Amansoltan precisó que, de todos modos, sus profesores de marxismo leninismo de la Universidad Mendeleiev no rehuían ese tipo de conceptos. Eso sí, sólo los aplicaban a los territorios de ultramar de los Estados piratas europeos que, por hallarse en «la fase terminal del capitalismo», recorrían los mares del mundo en busca de botines fáciles.

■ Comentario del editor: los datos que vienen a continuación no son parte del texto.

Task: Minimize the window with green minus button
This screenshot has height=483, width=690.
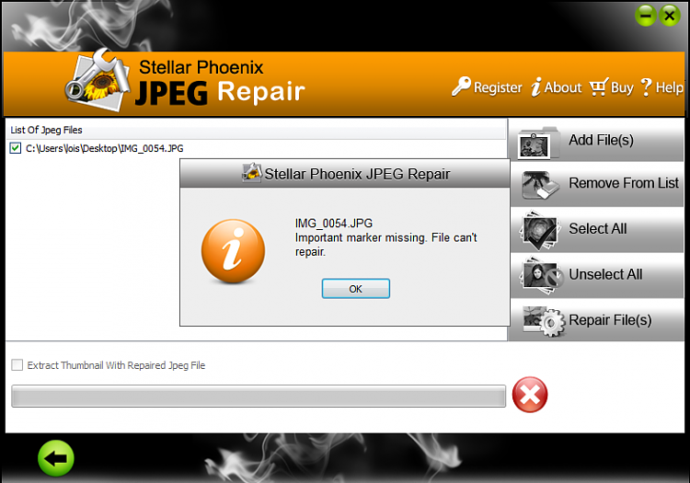Action: 646,16
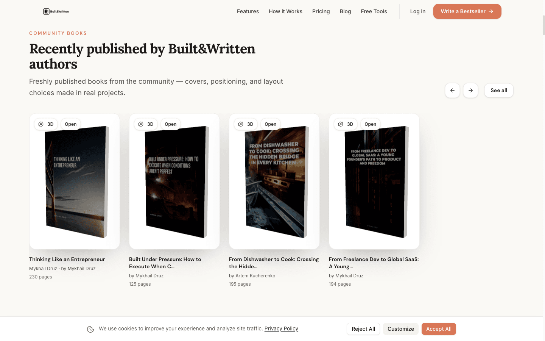Expand the Features menu
Screen dimensions: 545x341
(248, 11)
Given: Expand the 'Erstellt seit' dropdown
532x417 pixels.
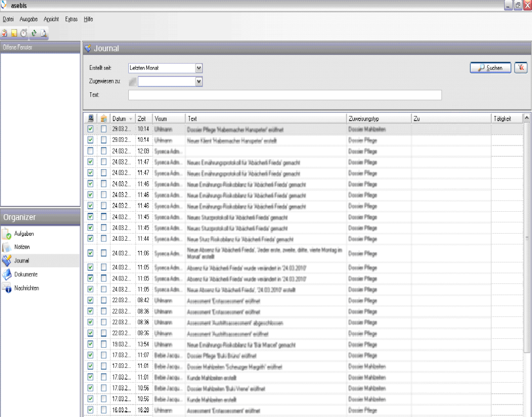Looking at the screenshot, I should click(x=199, y=68).
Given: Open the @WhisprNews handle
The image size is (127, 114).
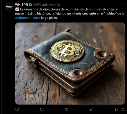Looking at the screenshot, I should tap(44, 5).
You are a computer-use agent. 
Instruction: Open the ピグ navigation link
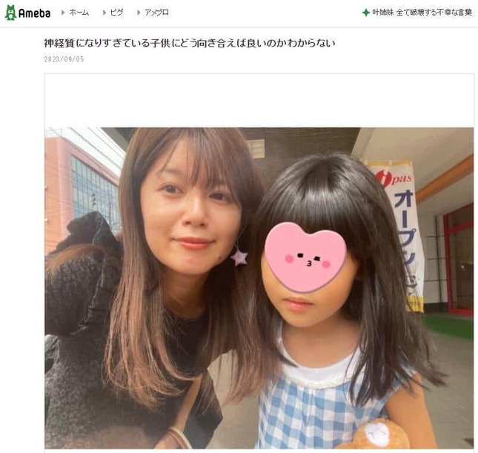click(117, 13)
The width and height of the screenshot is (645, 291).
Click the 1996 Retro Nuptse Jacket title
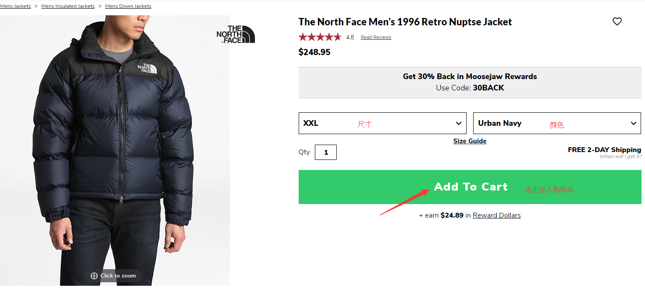[405, 22]
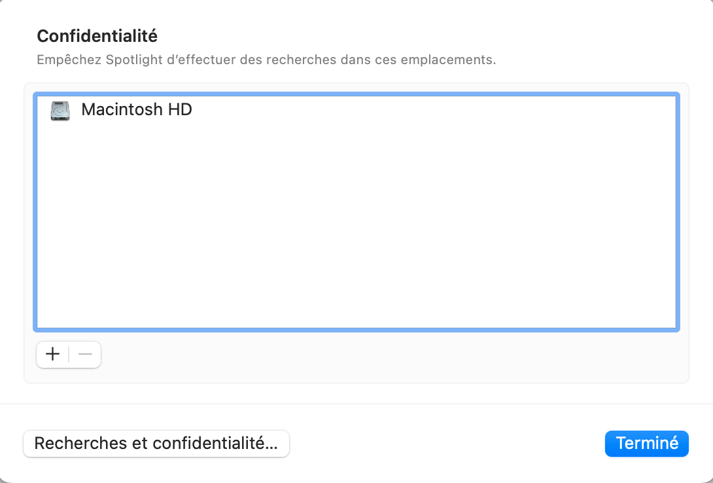Click the Macintosh HD label text
This screenshot has height=483, width=713.
click(x=135, y=110)
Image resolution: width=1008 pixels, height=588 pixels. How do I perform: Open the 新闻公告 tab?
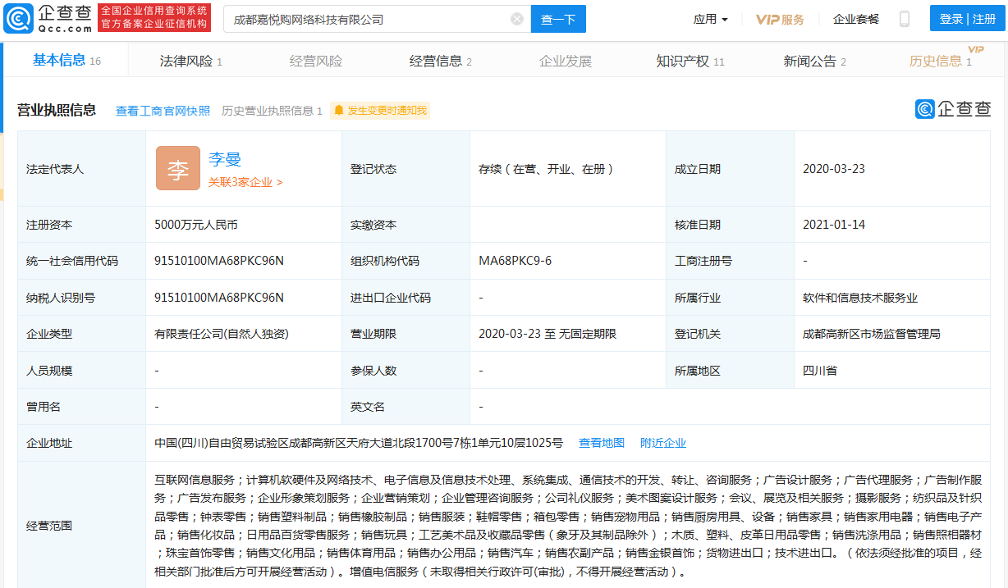pyautogui.click(x=809, y=59)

El uso selectivo del vocabulario soviético me tenía cada vez más fascinado. Evidentemente, en una dictadura del proletariado no tenían cabida el «imperialismo» o el «afán de expansión»; por esa razón se decía que los pueblos de lengua turca y persa de Asia Central habían sido «liberados» por los guardias rojos. Al tratarse de naciones hermanas, había que brindarles asistencia técnica para ayudarles a superar su atraso. «¡Hacia la independencia algodonera!», rezaba una de las consignas del Primer Plan Quinquenal. El lema obedecía a una lógica aplastante: mientras los soldados del Ejército Rojo vistieran uniformes de algodón procedente de Tejas, la URSS no podría considerarse a sí misma una gran potencia. En Asia Central, la única zona del territorio soviético donde prosperaba el cultivo de esa fibra, todo y todos fueron puestos al servicio de la industria algodonera. El resultado no se hizo esperar: a partir de 1937 la Unión Soviética cubría totalmente sus necesidades de algodón en rama. Sin embargo, la otra cara de la moneda, es decir, la dependencia total de Uzbekistán y Turkmenistán respecto de esa planta era un tema tabú.
Los soviets se tomaron muy en serio el asunto de la autarquía. Quienes —como ellos— deseaban levantar desde los cimientos una sociedad completamente nueva no podían por menos que reducir a un mínimo las influencias externas. Además, no podían conformarse con construir sólo palacios sindicales, casas del pueblo o inmensas presas en el interior del espacio experimental cercado con torres de vigilancia. Los «ingenieros del alma» estaban llamados a llevar a buen término una tarea no menos importante: dar forma al nuevo orden volviendo a nombrar el mundo. De principio a fin, como Adán en el paraíso.
Rab
(esclavo) fue sustituido por
rabochi
(trabajador).
Gospodin
(señor) por
tovarish
(camarada). Y el individuo que se diferenciaba del grupo era tachado de
vrag naroda
(enemigo del pueblo). La visión de las cosas dependía de cómo se las llamase. Ése era el fundamento de la semántica socialista.
La revolución léxica fue encabezada por los escritores. Desde entonces, la expropiación de la propiedad privada pasó a denominarse
kollektivizatsiya
en la prensa y la literatura, y los que se oponían a ella merecían «una reeducación en una escuela socialista del trabajo» (léase campo de trabajo). Los
liriki
encontraron un eufemismo adecuado para cada problema.
Jlopok
(algodón) fue sustituido por
beloie zoloto
(oro blanco). De las recolectoras de algodón cuyas hijas y nietas también se dedicaban a lo mismo se decía que habían fundado una
dinastiya
(dinastía) de recolectores de algodón, máxima aspiración de toda trabajadora. Y los koljoses cuyos beneficios ascendían a un millón de rublos al año eran proclamados
koljozmillioneri.
Los miembros de esas empresas millonarias recibían una gratificación suplementaria en especie: una batería de cocina.